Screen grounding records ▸
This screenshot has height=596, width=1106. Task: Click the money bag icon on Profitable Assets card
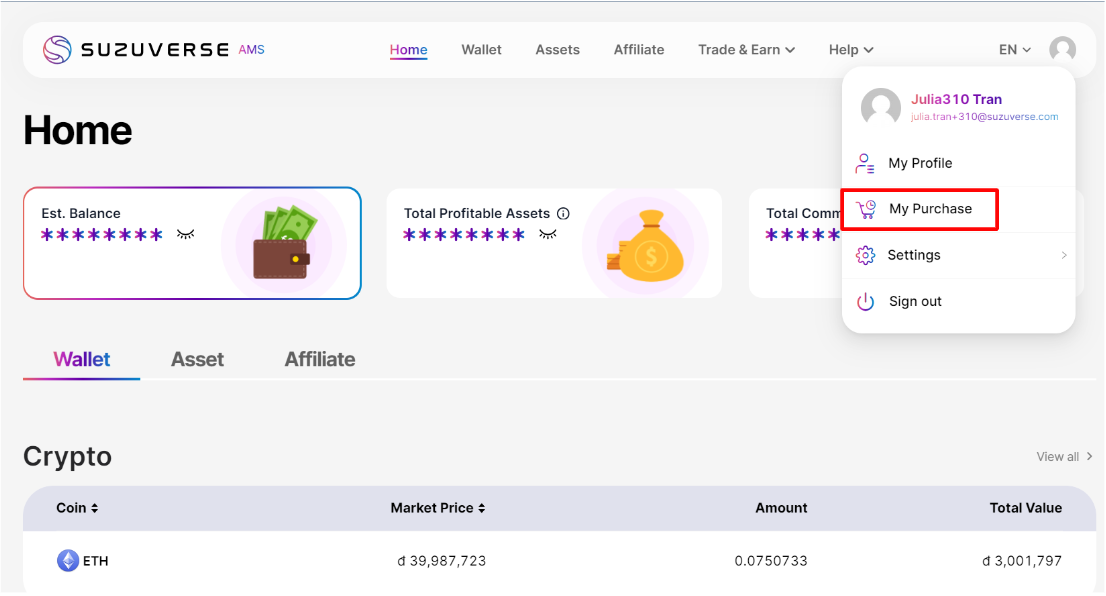tap(648, 245)
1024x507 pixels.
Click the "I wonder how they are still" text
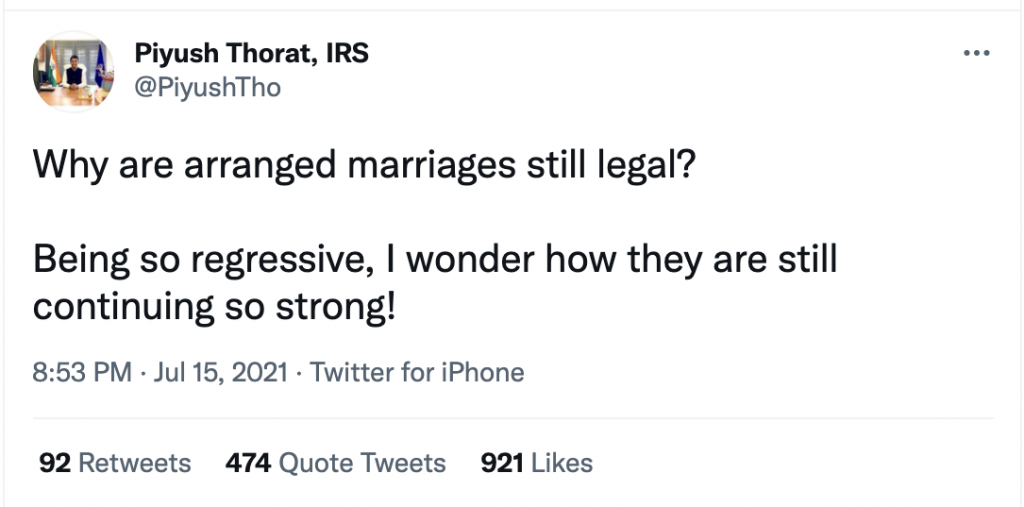point(621,261)
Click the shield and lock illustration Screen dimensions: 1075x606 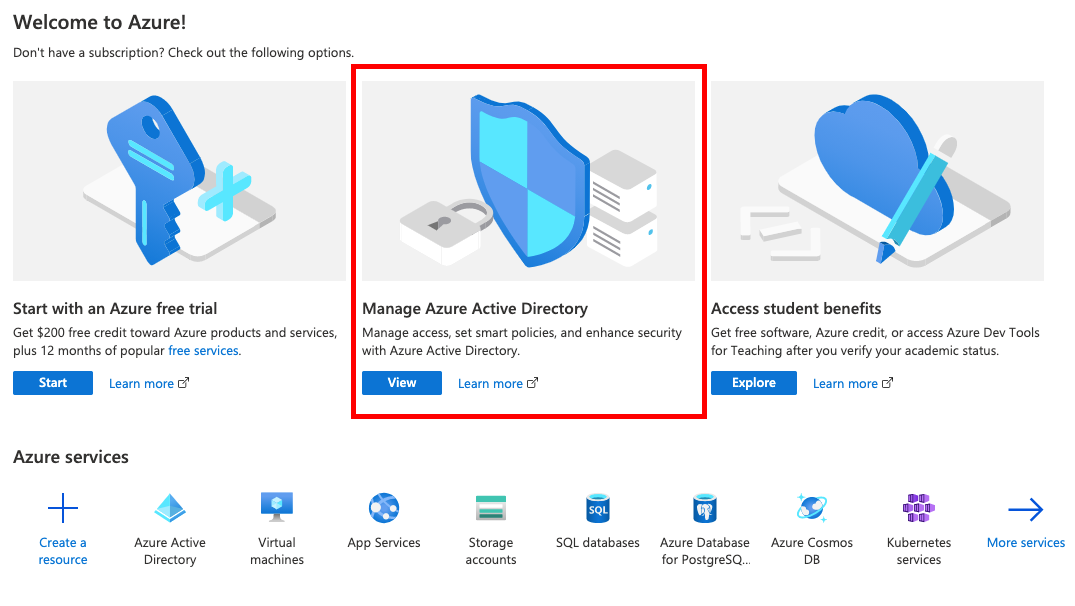(x=527, y=178)
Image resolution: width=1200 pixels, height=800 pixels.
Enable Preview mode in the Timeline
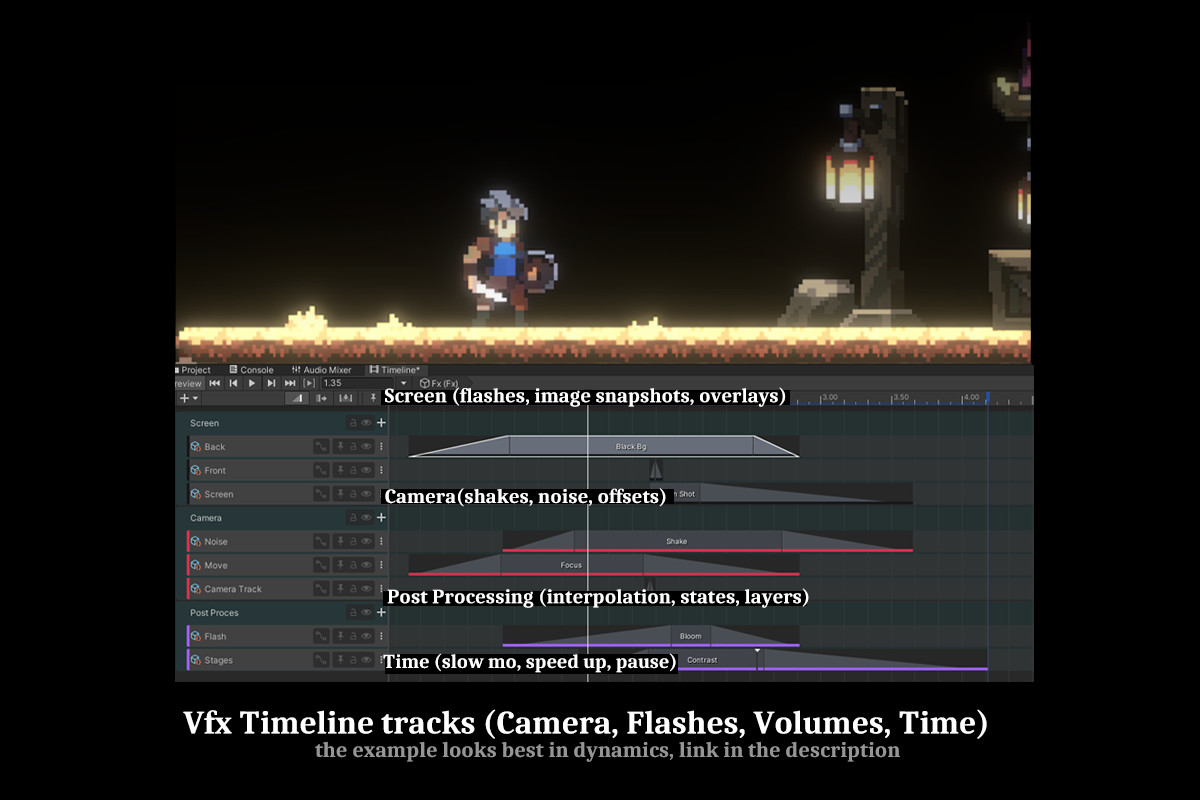(187, 383)
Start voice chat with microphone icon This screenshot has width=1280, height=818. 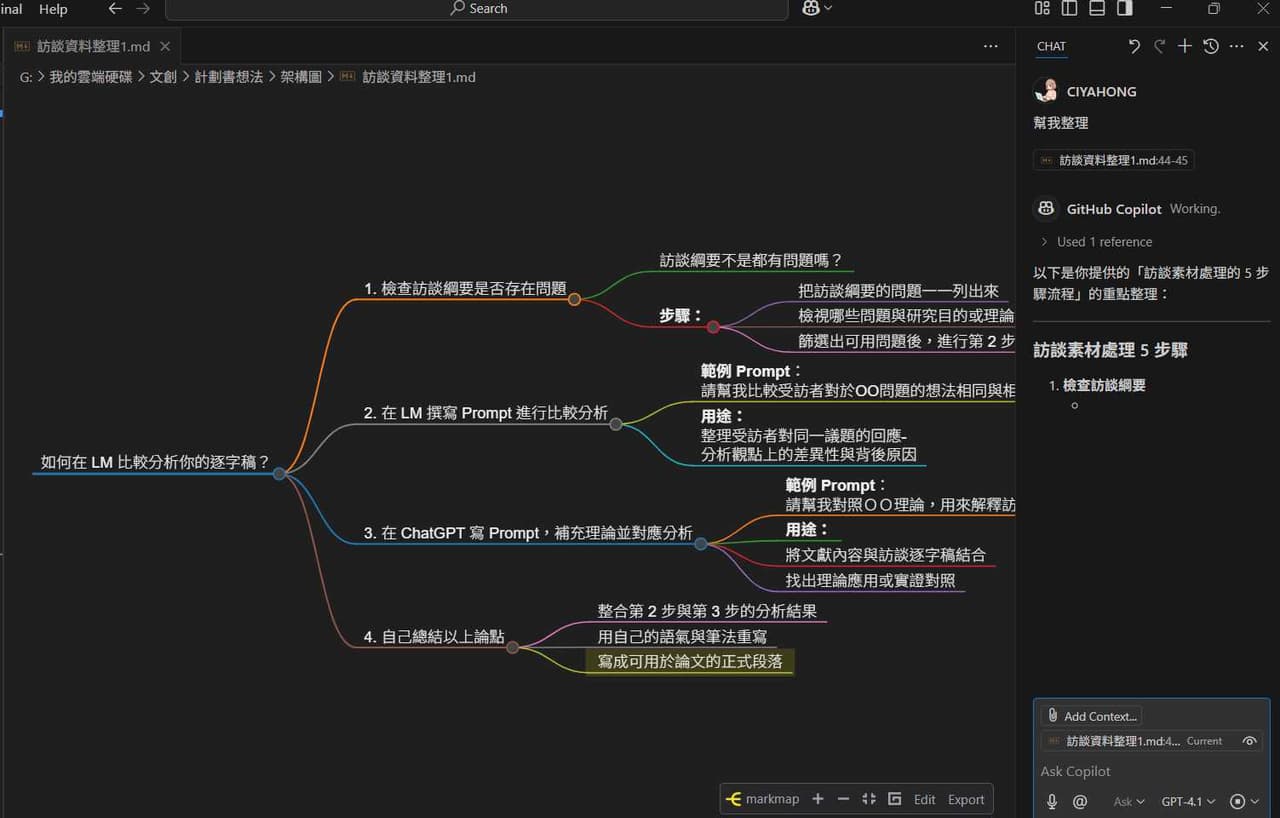pyautogui.click(x=1052, y=801)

PROBLEM TO SOLVE ▸
Find every line in the records above that contains the string "pixels", with case counting, and copy each such line.

ANSWER IN FULL ▸
1024x507 pixels.
Image resolution: width=1200 pixels, height=800 pixels.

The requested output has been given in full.